§ Instruction
Please go through the lines below and switch every "screenshot" to "capture", leaving everything else unchanged.

○ ○ ○

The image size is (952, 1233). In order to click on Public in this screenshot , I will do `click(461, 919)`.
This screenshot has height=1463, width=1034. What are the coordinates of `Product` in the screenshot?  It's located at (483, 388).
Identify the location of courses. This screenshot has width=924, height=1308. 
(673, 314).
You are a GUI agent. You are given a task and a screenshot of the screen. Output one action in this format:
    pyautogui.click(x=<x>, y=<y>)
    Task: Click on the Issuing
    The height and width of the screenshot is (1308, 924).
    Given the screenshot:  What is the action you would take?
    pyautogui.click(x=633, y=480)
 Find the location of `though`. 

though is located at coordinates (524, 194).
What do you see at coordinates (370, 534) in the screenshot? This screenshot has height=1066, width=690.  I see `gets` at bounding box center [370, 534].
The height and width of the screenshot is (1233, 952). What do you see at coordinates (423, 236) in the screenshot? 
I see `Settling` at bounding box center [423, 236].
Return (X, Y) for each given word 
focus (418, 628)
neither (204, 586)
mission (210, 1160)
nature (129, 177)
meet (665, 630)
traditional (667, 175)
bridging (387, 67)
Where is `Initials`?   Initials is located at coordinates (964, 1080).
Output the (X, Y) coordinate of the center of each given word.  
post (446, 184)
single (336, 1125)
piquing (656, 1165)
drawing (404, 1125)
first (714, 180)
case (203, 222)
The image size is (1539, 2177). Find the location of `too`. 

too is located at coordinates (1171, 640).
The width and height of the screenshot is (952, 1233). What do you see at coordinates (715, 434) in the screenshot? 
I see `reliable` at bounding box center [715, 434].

○ ○ ○

§ Written answer
The image size is (952, 1233). In order to click on Public in this capture , I will do `click(461, 919)`.
This capture has height=1463, width=1034. What are the coordinates of `Product` in the capture?  It's located at (483, 388).
Identify the location of courses. This capture has width=924, height=1308. 
(673, 314).
You are a GUI agent. You are given a task and a capture of the screen. Output one action in this format:
    pyautogui.click(x=<x>, y=<y>)
    Task: Click on the Issuing
    The height and width of the capture is (1308, 924).
    Given the capture:  What is the action you would take?
    pyautogui.click(x=633, y=480)
 Find the location of `though`. 

though is located at coordinates (524, 194).
What do you see at coordinates (370, 534) in the capture? This capture has height=1066, width=690.  I see `gets` at bounding box center [370, 534].
The height and width of the capture is (1233, 952). What do you see at coordinates (423, 236) in the capture? 
I see `Settling` at bounding box center [423, 236].
Return (X, Y) for each given word 
focus (418, 628)
neither (204, 586)
mission (210, 1160)
nature (129, 177)
meet (665, 630)
traditional (667, 175)
bridging (387, 67)
Where is `Initials`?   Initials is located at coordinates (964, 1080).
Output the (X, Y) coordinate of the center of each given word.  
post (446, 184)
single (336, 1125)
piquing (656, 1165)
drawing (404, 1125)
first (714, 180)
case (203, 222)
The image size is (1539, 2177). Find the location of `too`. 

too is located at coordinates (1171, 640).
The width and height of the capture is (952, 1233). What do you see at coordinates (715, 434) in the capture? 
I see `reliable` at bounding box center [715, 434].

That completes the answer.